(PROBLEM DESCRIPTION) This exercise calls for every line of the data below with the string "computer" in it.

(SUPPLIED MATERIAL)
○ ○ ○ ○ ○ ○ ○

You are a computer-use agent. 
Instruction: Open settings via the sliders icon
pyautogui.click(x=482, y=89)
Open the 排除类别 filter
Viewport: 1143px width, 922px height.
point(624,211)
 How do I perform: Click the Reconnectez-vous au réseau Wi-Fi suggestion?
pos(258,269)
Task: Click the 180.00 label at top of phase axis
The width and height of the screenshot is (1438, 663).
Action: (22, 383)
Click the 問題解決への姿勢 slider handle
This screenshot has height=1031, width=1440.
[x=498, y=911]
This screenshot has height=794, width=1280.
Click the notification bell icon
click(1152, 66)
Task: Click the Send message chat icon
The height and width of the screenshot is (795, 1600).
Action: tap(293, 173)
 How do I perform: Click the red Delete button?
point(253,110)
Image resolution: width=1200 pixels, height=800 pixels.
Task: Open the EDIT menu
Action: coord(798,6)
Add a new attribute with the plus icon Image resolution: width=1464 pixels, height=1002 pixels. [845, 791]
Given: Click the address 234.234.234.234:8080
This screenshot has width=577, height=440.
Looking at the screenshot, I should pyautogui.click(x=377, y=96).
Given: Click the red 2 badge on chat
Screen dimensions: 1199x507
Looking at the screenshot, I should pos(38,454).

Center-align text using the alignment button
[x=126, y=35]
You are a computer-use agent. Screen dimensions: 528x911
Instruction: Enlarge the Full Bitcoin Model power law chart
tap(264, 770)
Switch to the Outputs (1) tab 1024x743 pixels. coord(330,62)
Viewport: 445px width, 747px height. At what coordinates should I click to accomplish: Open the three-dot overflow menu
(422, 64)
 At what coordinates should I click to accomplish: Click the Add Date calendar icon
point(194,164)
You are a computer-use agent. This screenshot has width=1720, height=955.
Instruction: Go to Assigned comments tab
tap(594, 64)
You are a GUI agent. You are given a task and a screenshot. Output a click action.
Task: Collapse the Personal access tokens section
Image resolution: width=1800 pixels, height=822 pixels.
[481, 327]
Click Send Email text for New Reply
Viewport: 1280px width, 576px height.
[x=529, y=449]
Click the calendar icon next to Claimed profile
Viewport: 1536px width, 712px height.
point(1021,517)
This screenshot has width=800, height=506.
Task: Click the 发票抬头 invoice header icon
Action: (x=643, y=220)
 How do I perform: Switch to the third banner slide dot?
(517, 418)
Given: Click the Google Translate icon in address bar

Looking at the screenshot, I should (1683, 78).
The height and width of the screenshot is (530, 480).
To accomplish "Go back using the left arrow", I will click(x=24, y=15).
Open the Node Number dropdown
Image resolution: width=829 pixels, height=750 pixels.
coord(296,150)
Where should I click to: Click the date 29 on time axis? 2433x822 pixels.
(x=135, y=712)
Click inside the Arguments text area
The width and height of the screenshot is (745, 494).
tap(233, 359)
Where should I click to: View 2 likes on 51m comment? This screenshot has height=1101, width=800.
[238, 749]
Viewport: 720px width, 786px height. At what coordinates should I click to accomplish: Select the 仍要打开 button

○ ○ ○ ○ ○ ○ ○

(EXERCISE SOLUTION)
You are a computer-use agent. 
You are a computer-use agent. Screen dimensions: 528x911
You are a computer-use agent. This screenshot has width=1720, height=955.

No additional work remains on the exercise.